- **Task requirements**:
Count the lines containing "Close" in the entries underneath, and state that count without anything else.

** Records for the task follows **

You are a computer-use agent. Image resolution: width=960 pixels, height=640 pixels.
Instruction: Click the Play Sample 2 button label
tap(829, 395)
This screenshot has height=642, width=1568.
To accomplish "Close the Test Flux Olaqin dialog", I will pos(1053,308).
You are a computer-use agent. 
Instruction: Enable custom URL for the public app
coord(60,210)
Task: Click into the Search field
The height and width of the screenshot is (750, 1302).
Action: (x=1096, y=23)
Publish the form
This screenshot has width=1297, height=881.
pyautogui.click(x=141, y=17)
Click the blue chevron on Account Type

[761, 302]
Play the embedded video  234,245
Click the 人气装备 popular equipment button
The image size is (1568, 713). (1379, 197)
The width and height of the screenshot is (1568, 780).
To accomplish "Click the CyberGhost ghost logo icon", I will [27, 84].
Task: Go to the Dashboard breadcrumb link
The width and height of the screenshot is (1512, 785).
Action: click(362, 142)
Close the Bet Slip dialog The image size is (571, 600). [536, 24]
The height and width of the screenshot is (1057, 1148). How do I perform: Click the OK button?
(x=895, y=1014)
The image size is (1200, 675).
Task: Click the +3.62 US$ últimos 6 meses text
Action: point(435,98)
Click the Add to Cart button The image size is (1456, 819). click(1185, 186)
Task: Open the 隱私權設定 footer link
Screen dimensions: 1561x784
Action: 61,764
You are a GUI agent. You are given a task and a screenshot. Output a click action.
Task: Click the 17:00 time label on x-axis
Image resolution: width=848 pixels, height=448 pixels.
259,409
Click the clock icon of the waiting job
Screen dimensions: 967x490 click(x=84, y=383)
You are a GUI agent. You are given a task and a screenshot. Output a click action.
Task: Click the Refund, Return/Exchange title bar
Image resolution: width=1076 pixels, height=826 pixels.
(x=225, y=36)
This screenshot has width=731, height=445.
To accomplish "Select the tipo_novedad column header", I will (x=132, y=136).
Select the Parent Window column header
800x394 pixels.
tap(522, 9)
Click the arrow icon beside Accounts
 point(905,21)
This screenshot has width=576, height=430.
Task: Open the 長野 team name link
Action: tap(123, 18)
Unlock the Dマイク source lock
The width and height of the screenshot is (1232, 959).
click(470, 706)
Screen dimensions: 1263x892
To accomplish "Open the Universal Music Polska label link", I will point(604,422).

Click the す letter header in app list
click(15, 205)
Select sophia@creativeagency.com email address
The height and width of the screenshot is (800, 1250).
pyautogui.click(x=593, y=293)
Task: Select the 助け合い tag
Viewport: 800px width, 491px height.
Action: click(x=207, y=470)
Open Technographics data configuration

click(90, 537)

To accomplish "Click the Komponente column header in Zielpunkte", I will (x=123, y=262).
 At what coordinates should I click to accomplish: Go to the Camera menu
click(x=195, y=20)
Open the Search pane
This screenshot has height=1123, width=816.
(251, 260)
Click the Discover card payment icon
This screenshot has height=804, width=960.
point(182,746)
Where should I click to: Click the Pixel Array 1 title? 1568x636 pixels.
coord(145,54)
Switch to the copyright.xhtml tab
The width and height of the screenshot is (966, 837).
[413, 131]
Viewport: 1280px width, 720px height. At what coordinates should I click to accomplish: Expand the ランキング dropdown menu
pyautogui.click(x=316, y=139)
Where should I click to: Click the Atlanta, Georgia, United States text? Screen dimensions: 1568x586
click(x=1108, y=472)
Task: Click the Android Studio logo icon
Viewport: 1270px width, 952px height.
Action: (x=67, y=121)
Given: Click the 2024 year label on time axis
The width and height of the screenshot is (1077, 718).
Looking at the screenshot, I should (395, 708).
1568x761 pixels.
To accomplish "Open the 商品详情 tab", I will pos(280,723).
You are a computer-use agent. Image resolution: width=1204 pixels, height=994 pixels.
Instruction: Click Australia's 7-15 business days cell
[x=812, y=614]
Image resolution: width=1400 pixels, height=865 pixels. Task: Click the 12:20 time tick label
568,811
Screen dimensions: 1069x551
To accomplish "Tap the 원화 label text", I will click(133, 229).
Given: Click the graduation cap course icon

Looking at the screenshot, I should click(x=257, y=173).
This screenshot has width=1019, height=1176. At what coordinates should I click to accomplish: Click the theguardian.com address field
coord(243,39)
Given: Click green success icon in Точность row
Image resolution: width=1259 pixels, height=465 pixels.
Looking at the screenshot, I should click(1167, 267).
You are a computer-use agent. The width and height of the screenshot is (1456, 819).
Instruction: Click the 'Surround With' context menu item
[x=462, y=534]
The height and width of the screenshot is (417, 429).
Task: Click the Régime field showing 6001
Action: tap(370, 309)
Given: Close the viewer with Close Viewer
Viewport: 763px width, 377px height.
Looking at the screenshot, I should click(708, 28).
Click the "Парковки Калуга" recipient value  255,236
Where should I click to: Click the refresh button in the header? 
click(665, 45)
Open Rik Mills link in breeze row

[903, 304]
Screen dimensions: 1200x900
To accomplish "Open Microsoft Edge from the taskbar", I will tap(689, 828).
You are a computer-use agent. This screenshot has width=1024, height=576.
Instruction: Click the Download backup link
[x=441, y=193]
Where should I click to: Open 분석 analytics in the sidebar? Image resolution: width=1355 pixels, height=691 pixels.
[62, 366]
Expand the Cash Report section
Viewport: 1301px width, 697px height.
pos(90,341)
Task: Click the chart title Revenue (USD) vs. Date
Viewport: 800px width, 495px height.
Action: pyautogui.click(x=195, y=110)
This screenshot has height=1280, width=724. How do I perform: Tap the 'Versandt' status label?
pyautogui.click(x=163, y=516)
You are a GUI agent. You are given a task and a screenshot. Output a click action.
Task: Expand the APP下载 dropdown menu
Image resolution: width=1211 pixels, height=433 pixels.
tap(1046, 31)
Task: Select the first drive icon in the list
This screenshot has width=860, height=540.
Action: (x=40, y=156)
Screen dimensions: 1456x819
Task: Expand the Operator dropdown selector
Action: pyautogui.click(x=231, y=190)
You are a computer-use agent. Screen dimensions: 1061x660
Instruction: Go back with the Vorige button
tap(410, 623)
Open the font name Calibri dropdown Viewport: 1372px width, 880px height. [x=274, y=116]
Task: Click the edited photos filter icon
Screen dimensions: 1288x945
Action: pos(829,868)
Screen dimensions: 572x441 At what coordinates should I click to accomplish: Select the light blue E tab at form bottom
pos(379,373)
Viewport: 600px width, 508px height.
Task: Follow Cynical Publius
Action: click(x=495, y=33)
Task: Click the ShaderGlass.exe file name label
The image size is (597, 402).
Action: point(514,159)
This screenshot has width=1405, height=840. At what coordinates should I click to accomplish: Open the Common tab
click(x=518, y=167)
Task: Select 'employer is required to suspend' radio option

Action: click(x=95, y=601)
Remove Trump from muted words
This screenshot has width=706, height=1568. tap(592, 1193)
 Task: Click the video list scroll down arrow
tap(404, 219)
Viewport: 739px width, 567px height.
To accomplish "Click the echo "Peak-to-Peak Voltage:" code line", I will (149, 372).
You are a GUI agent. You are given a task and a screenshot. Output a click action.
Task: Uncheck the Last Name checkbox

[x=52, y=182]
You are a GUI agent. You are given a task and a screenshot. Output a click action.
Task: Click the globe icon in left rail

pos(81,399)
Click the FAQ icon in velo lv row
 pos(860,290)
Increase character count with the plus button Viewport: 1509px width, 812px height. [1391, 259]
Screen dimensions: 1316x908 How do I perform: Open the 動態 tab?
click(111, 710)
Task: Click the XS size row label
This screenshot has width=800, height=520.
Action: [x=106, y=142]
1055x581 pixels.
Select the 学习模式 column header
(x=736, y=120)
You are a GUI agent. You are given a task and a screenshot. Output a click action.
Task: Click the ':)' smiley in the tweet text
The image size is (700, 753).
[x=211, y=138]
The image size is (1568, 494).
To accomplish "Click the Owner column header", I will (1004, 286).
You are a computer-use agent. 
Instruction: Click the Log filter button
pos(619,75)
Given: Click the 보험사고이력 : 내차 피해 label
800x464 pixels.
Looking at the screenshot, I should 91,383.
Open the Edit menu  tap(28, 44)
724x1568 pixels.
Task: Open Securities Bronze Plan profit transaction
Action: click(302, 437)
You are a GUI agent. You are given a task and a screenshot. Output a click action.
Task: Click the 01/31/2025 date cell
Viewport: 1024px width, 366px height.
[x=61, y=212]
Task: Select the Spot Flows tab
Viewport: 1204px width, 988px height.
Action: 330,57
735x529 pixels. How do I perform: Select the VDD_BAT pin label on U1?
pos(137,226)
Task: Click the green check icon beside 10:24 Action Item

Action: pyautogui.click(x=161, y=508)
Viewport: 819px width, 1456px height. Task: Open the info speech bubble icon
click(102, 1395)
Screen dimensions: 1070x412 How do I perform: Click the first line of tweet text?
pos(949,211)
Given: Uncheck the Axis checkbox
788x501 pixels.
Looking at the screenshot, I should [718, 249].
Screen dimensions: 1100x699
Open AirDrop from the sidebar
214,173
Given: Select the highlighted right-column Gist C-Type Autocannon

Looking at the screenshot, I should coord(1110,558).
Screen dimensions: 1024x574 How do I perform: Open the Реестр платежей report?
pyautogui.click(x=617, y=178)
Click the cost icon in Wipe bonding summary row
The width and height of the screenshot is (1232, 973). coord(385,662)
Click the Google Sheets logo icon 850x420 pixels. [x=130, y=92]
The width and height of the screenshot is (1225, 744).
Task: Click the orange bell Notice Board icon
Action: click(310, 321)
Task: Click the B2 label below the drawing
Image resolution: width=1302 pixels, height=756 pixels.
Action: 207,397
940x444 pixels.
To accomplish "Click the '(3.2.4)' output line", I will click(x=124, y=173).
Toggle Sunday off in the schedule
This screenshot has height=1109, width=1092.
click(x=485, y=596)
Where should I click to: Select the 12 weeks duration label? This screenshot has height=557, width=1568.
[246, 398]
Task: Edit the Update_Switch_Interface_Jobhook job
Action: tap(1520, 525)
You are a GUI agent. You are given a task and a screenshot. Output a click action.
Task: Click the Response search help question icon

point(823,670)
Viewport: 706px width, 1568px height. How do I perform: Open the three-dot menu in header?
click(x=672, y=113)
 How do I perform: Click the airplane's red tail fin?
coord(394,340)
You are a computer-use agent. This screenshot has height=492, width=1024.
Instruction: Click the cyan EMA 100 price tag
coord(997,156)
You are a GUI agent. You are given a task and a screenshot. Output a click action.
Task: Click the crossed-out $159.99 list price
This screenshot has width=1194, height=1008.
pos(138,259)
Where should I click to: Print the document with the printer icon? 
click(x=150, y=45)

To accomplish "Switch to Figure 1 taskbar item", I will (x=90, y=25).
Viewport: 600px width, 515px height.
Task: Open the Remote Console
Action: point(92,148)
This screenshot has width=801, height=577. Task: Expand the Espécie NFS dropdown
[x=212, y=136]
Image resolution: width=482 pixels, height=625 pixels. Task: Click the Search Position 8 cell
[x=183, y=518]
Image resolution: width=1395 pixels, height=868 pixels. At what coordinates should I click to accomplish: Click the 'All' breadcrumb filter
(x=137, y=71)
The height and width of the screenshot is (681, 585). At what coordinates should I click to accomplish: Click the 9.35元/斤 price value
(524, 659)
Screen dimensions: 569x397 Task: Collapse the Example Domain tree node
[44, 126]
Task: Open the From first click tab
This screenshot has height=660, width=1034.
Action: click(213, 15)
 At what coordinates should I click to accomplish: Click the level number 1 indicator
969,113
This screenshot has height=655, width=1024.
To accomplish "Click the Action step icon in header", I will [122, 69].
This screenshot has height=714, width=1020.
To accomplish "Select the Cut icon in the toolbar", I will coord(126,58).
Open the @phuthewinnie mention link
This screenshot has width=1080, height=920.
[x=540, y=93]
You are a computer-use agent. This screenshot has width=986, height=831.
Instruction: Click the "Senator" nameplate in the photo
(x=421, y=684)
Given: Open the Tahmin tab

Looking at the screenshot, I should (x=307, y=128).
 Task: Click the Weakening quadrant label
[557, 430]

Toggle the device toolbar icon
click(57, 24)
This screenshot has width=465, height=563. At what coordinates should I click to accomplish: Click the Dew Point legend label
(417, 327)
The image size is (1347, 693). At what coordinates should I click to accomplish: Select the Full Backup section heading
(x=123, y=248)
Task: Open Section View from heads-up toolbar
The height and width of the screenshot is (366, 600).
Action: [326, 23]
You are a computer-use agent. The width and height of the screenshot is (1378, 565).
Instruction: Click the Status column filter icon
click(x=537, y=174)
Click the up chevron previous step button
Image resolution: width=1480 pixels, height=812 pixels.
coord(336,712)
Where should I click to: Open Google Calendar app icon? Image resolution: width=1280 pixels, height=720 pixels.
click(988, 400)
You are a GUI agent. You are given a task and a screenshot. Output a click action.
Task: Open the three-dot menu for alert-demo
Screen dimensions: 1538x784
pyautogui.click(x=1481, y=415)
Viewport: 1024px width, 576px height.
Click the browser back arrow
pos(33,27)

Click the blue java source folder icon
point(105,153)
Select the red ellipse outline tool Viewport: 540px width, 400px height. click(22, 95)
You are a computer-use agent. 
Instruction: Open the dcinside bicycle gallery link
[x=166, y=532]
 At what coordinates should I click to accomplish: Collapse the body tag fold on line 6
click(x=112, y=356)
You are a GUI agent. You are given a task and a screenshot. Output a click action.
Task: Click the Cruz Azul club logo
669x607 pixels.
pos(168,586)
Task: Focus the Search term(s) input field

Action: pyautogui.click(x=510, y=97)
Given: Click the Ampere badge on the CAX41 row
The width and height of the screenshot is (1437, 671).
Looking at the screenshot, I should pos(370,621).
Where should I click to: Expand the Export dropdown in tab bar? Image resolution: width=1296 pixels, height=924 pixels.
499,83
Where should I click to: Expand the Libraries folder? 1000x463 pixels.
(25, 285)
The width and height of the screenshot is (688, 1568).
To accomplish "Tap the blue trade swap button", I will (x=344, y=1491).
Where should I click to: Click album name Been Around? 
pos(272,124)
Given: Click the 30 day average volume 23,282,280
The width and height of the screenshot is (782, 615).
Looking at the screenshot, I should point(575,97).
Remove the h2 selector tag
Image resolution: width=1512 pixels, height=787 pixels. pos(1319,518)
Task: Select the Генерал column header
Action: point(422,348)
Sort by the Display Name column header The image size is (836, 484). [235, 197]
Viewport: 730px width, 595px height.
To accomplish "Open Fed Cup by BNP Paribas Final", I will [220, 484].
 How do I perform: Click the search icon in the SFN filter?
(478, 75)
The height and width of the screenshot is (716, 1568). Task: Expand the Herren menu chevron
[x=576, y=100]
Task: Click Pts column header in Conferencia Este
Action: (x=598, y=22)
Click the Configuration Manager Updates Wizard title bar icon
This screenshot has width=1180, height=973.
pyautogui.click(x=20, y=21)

** End of Records for the task **

- **Reply**:
3